TL;DR: You’ve turned every hobby into a performance. You’re optimizing them. That’s not relaxation. That’s just more work with less money.
The Short Version
You used to play guitar. Not to get better. Just to play. You’d mess around. Try weird things. Forget what you learned last week. Start over. It was fun. No stakes.
Then you learned about deliberate practice. You started tracking progress. You optimized your practice routine. You made a spreadsheet. You started competing with yourself.
And it stopped being fun.
Now you’re not sure if you even like guitar or if you just liked the idea of being the kind of person who plays guitar. The hobby has become a system to optimize. And you’re exhausted from optimizing everything else in your life.
What Optimization Does to Play
Play is fundamentally different from performance. Play is when you do something for no reason except that you’re doing it. You’re not getting better. You’re not building something. You’re not moving toward a goal. You’re just playing.
This is completely foreign to the optimization culture.
Optimization assumes there’s an end state worth reaching. There’s a better version of the current state. There’s something to achieve. You measure, you track, you improve, you repeat.
Play assumes there is no end state. You’re doing the thing because the thing itself is the point. The moment you turn it into optimization, you lose that.
📊 Data Point: Studies on intrinsic vs. extrinsic motivation show that adding external rewards or measurable goals to inherently enjoyable activities actually decreases enjoyment and engagement over time.

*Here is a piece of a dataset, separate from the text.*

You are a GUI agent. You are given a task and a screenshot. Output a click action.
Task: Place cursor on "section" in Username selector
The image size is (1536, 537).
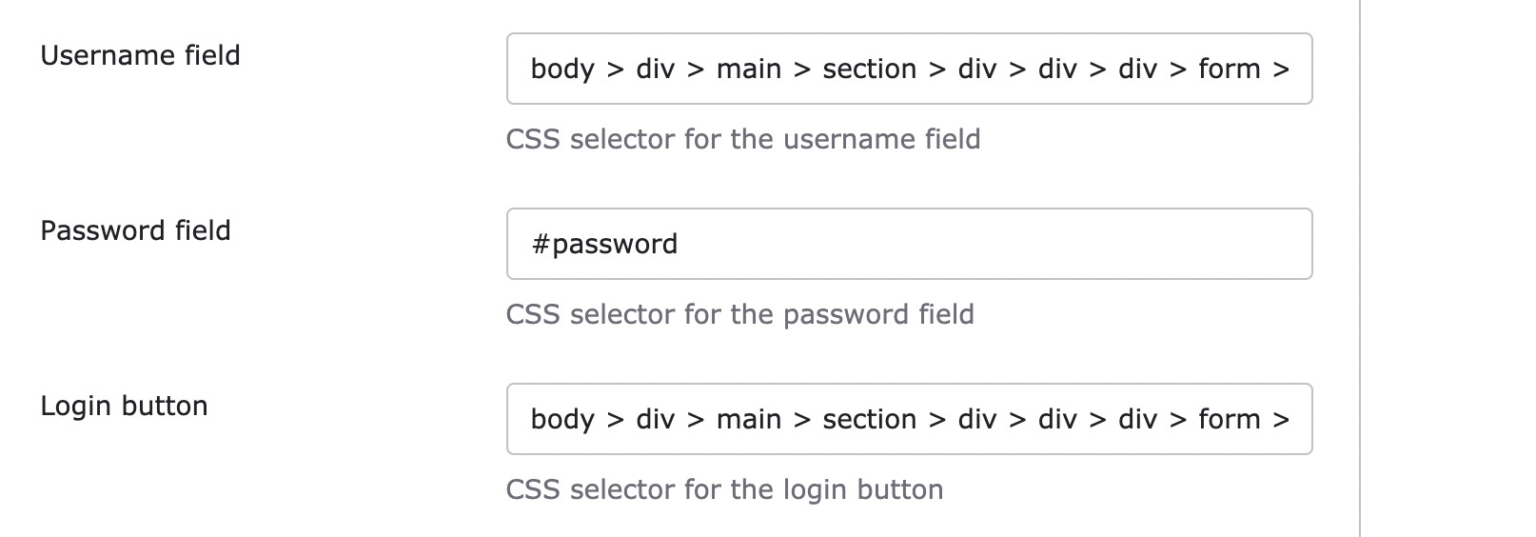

Hobbies used to be spaces where you weren’t optimizing. You were building models or painting or playing music or writing or hiking, and the point was the activity itself. There was no productivity metric. There was no measure of success except “I felt good doing this.”
The culture of optimization has invaded this space. Now even your hobbies are supposed to produce something. A novel. A finished painting. A level of skill. Progress that you can point to.
And the moment that happens, the hobby becomes a different kind of work.
💡 Key Insight: The more you optimize a hobby, the closer it becomes to labor. And you already have labor—you don’t need another version.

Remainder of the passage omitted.